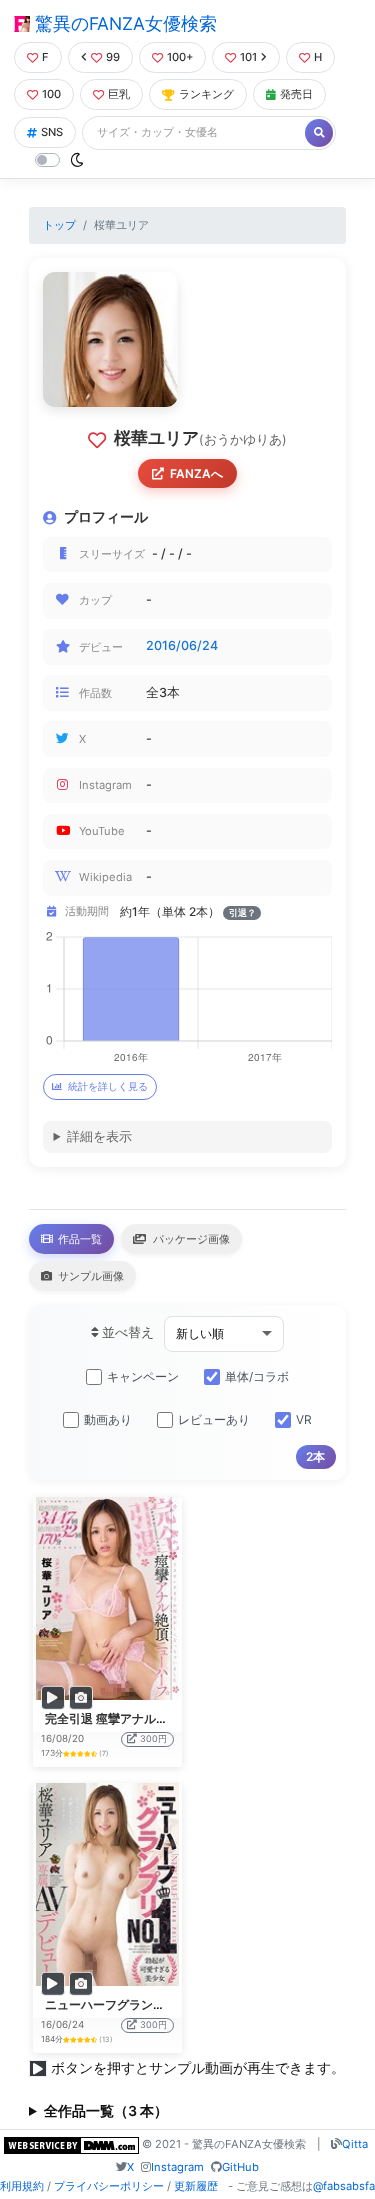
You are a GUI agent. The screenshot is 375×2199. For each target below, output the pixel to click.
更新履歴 (196, 2186)
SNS (52, 132)
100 (51, 94)
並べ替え (126, 1332)
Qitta (355, 2144)
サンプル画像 (89, 1276)
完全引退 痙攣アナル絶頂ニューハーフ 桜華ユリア (180, 1718)
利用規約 (22, 2186)
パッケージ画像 (190, 1239)
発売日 (296, 94)
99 (113, 57)
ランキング (206, 94)
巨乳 (119, 94)
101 (248, 57)
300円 (153, 1738)
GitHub (240, 2167)
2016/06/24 (182, 645)
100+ (180, 57)
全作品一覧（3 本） (106, 2110)
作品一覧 (78, 1239)
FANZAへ (196, 473)
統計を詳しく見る (108, 1086)
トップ (59, 225)
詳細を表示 (99, 1136)
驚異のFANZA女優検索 (123, 23)
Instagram (177, 2167)
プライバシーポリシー (109, 2186)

···

**WHAT YOU ARE ASKED TO DO**
Please reproduce the listing word for word, but only from the line that contains "サンプル画像 (89, 1276)" to its last line, inclusive.

**ANSWER TO THIS EXERCISE**
サンプル画像 (89, 1276)
完全引退 痙攣アナル絶頂ニューハーフ 桜華ユリア (180, 1718)
利用規約 (22, 2186)
パッケージ画像 (190, 1239)
発売日 (296, 94)
99 (113, 57)
ランキング (206, 94)
巨乳 (119, 94)
101 (248, 57)
300円 (153, 1738)
GitHub (240, 2167)
2016/06/24 (182, 645)
100+ (180, 57)
全作品一覧（3 本） (106, 2110)
作品一覧 (78, 1239)
FANZAへ (196, 473)
統計を詳しく見る (108, 1086)
トップ (59, 225)
詳細を表示 (99, 1136)
驚異のFANZA女優検索 (123, 23)
Instagram (177, 2167)
プライバシーポリシー (109, 2186)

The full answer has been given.